Count number of each char in a String

Question 1

I know there is a simpler way of doing this, but I just really can't think of it right now. Can you please help me out?

String sample = "hello world";
char arraysample[] = sample.toCharArray();
int length = sample.length();
//count the number of each letter in the string
int acount = 0;
int bcount = 0;
int ccount = 0;
int dcount = 0;
int ecount = 0;
int fcount = 0;
int gcount = 0;
int hcount = 0;
int icount = 0;
int jcount = 0;
int kcount = 0;
int lcount = 0;
int mcount = 0;
int ncount = 0;
int ocount = 0;
int pcount = 0;
int qcount = 0;
int rcount = 0;
int scount = 0;
int tcount = 0;
int ucount = 0;
int vcount = 0;
int wcount = 0;
int xcount = 0;
int ycount = 0;
int zcount = 0; 
for(int i = 0; i < length; i++)
{
 char c = arraysample[i];
 switch (c) 
 {
 case 'a': 
 acount++;
 break;
 case 'b': 
 bcount++;
 break;
 case 'c': 
 ccount++;
 break;
 case 'd': 
 dcount++;
 break;
 case 'e':
 ecount++;
 break;
 case 'f':
 fcount++;
 break;
 case 'g':
 gcount++;
 break;
 case 'h':
 hcount++;
 break;
 case 'i':
 icount++;
 break;
 case 'j':
 jcount++;
 break;
 case 'k':
 kcount++;
 break;
 case 'l':
 lcount++;
 break;
 case 'm':
 mcount++;
 break;
 case 'n':
 ncount++;
 break;
 case 'o':
 ocount++;
 break;
 case 'p':
 pcount++;
 break;
 case 'q':
 qcount++;
 break;
 case 'r':
 rcount++;
 break;
 case 's':
 scount++;
 break;
 case 't':
 tcount++;
 break;
 case 'u':
 ucount++;
 break;
 case 'v':
 vcount++;
 break;
 case 'w':
 wcount++;
 break;
 case 'x':
 xcount++;
 break;
 case 'y':
 ycount++;
 break;
 case 'z':
 zcount++;
 break;
 }
}
System.out.println ("There are " +hcount+" h's in here ");
System.out.println ("There are " +ocount+" o's in here ");

Question 2

Oh woah! xD It's just.. woah! What patience you have to write all those variables.

Well, it's Java so you can use a HashMap.

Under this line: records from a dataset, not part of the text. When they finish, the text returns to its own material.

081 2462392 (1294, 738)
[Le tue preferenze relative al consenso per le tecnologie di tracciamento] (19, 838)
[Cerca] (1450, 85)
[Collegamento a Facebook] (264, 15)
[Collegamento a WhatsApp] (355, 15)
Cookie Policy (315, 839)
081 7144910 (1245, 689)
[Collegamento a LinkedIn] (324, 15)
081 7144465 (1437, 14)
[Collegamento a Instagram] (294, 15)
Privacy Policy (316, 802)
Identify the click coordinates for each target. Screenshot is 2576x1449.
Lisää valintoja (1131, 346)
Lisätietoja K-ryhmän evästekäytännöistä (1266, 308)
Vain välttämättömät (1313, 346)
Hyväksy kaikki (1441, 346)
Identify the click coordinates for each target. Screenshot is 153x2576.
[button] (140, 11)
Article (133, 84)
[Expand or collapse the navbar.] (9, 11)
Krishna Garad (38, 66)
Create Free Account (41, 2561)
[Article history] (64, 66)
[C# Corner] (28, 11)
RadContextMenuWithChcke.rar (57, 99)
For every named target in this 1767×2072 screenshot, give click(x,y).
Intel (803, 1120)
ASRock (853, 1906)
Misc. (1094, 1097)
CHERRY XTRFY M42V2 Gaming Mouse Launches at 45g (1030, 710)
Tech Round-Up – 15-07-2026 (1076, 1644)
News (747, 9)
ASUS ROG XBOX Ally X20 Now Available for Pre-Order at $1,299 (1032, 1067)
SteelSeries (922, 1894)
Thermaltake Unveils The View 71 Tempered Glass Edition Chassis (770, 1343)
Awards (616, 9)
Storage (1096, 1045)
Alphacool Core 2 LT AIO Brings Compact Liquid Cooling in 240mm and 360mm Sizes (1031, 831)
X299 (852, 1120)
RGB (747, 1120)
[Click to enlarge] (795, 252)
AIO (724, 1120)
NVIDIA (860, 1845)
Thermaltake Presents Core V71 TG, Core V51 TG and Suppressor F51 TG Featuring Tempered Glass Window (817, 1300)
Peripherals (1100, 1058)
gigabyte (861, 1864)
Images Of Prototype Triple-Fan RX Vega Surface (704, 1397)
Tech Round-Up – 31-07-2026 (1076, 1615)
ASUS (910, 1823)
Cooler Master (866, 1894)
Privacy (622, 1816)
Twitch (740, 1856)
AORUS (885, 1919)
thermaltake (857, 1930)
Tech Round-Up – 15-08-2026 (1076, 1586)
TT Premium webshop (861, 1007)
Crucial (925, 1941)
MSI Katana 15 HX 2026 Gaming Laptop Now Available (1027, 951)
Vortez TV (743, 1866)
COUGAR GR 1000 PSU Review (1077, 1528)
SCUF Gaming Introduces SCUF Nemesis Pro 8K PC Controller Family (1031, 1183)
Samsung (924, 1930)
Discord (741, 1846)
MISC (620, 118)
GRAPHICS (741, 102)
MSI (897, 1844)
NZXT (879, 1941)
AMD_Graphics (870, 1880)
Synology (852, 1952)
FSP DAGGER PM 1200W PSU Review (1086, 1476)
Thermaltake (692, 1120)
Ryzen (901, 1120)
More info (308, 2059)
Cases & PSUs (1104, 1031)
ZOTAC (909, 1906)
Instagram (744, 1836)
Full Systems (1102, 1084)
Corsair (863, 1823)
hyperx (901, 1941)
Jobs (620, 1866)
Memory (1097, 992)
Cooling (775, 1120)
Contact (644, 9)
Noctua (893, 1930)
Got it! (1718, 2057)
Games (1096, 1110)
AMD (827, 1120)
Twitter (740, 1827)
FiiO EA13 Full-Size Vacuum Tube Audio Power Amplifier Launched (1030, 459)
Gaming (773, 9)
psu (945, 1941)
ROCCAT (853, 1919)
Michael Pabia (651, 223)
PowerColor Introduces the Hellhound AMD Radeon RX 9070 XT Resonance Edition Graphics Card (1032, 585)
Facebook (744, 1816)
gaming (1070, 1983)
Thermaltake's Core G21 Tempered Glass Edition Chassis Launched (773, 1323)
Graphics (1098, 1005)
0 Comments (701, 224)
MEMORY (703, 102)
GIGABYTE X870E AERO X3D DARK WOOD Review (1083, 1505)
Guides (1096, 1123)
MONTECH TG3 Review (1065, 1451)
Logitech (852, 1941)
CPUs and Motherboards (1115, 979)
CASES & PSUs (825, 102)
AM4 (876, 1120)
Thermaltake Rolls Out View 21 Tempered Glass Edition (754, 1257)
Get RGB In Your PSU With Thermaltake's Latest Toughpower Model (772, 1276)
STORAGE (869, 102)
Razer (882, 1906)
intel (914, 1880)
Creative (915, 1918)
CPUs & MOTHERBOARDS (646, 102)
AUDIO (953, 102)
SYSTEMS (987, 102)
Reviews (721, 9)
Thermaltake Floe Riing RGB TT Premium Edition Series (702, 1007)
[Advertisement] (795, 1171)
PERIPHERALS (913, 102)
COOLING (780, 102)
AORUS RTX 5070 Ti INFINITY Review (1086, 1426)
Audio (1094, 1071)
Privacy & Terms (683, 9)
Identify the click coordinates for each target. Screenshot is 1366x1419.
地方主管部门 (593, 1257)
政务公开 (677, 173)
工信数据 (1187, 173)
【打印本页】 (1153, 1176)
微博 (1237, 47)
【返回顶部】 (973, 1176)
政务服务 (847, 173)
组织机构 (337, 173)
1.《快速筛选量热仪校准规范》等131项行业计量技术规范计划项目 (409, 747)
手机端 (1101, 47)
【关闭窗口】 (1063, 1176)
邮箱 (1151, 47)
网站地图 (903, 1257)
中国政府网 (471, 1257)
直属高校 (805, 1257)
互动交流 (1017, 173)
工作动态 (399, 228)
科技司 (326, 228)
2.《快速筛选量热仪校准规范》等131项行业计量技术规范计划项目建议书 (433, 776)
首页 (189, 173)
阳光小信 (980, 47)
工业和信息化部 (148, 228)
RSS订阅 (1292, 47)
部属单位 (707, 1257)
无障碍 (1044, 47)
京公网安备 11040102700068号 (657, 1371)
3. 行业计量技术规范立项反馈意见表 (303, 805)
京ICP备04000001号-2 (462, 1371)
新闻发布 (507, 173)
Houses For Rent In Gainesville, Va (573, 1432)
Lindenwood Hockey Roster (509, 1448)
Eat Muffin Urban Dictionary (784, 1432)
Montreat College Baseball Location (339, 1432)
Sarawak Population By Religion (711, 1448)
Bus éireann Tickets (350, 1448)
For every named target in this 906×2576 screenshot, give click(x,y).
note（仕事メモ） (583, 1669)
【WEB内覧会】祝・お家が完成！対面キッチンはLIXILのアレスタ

Write something like this:

String str = "Hello World";
int len = str.length();
Map<Character, Integer> numChars = new HashMap<Character, Integer>(Math.min(len, 26));
for (int i = 0; i < len; ++i)
{
 char charAt = str.charAt(i);
 if (!numChars.containsKey(charAt))
 {
 numChars.put(charAt, 1);
 }
 else
 {
 numChars.put(charAt, numChars.get(charAt) + 1);
 }
}
System.out.println(numChars);

We do a for loop over all the string's characters and save the current char in the charAt variable
We check if our HashMap already has a charAt key inside it
- If it's true we will just get the current value and add one.. this means the string has already been found to have this char.
- If it's false (i.e. we never found a char like this in the string), we add a key with value 1 because we found a new char
Stop! Our HashMap will contain all chars (keys) found and how many times it's repeated (values)!

Question 3

As an added bonus, this also supports more than just lower case letters.

Question 4

You might consider a TreeMap instead of a HashMap so that the data, when printed, is ordered by the collection itself (if you were going to print them all). If you are going to stay with a HashMap, you might consider the initalcapacity argument on the constructor as you're not going to get more than 26 letters in this situation. Best practices and all that.

Question 5

@MichaelT TreeMap great! I would anyway set the initialSize to str.length() since it could be every char is never repeated.

Question 6

Then it would be min(str.len(),26) because if it is longer than 26 characters there will be duplicated characters... though we're both kind of ignoring spaces. Still, its only a hint to the system and it will grow if it needs to. The default to start with is 16 (and then it grows to 32, and then to 64). I'd still use one of the navigablemap implementations for its sorted nature. I kind of like the skip list.

Question 7

Yup, min(str.length(), 26). It's just to avoid the "grow cost" if not needed

Question 8

A possibly faster, and at least more compact version than using a HashMap is to use a good old integer array. A char can actually be typecasted to an int, which gives it's ASCII code value.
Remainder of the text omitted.